In a trial conducted at Kisumu, Kenya, and led by the Liverpool School of Tropical Medicine, researchers tested the safety and efficacy (in terms of mosquito-killing capacity) of higher doses of ivermectin. They treated 141 adults with uncomplicated malaria with the antimalarial treatment plus either 3 days of ivermectin (600 or 300 µg/kg per day) or placebo. Results show that the blood of patients treated with both ivermectin doses induced high mosquito mortality, even 28 days after treatment. Modelling analysis suggests that adding the 300 µg/kg dose of ivermectin to mass antimalarial drug administration could significantly reduce malaria prevalence by an additional 44% in low transmission settings aiming at malaria elimination.
In her comment, Rabinovich underlines that “given the high variability of the vector and the parasite, it will likely take more than one approach to confront the challenge of malaria elimination.
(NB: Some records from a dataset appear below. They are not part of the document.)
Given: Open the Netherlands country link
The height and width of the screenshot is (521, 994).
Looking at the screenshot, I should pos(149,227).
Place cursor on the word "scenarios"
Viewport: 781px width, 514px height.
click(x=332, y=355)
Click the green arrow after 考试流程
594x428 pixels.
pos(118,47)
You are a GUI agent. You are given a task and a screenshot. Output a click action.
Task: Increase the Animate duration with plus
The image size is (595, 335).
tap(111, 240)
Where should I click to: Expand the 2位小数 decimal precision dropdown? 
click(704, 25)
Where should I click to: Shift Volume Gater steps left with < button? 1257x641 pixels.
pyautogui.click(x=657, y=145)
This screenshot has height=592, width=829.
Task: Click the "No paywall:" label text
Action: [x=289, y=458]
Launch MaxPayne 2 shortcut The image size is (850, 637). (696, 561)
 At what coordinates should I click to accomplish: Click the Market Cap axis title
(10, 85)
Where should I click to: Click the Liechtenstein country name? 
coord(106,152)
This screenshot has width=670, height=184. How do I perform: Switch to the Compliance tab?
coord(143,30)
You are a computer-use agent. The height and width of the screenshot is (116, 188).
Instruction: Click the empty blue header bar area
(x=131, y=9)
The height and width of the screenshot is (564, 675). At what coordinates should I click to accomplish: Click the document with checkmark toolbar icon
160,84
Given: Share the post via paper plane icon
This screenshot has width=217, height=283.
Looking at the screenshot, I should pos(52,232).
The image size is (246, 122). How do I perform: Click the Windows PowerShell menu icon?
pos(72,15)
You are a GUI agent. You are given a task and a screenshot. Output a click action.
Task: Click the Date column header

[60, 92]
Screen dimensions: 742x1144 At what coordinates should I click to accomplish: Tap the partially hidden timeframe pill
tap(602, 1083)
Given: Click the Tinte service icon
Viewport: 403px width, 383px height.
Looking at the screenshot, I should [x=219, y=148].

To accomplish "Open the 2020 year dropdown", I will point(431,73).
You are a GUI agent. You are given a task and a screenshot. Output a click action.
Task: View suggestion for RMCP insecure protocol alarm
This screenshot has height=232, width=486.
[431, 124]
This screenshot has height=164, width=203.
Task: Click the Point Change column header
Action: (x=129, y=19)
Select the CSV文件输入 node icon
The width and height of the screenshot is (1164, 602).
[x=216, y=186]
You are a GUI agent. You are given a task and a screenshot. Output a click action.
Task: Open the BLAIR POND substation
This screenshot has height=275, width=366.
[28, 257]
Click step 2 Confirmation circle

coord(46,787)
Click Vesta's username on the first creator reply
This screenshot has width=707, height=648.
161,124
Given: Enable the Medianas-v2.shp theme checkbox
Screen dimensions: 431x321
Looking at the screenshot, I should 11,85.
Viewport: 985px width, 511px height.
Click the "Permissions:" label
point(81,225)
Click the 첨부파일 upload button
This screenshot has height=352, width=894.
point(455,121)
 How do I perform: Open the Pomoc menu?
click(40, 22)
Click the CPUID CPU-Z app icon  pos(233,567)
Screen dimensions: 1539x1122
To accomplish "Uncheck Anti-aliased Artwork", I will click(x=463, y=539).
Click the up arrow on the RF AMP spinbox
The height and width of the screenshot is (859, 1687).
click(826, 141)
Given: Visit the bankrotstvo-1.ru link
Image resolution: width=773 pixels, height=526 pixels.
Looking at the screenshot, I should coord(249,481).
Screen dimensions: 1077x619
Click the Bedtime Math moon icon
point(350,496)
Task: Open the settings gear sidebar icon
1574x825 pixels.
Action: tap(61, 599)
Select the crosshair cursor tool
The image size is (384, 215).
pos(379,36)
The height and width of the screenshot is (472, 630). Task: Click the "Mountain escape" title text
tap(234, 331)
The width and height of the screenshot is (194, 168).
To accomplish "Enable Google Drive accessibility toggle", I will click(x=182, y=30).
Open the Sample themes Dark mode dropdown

Ivermectin would provide a short-term option, while new endectocides with improved characteristics like longer duration of action are developed.”
Menno R Smit, Eric O Ochomo, Ghaith Aljayyoussi, et al. Safety and mosquitocidal efficacy of high-dose ivermectin when co-administered with dihydroartemisinin-piperaquine in Kenyan adults with uncomplicated malaria (IVERMAL): a randomised, double-blind, placebo-controlled trial. 27 March 2018. https://doi.org/10.1016/S1473-3099(18)30163-4
Regina Rabinovich. Ivermectin: repurposing an old drug to complement malaria vector control. 27 March 2018. https://doi.org/10.1016/S1473-3099(18)30176-2.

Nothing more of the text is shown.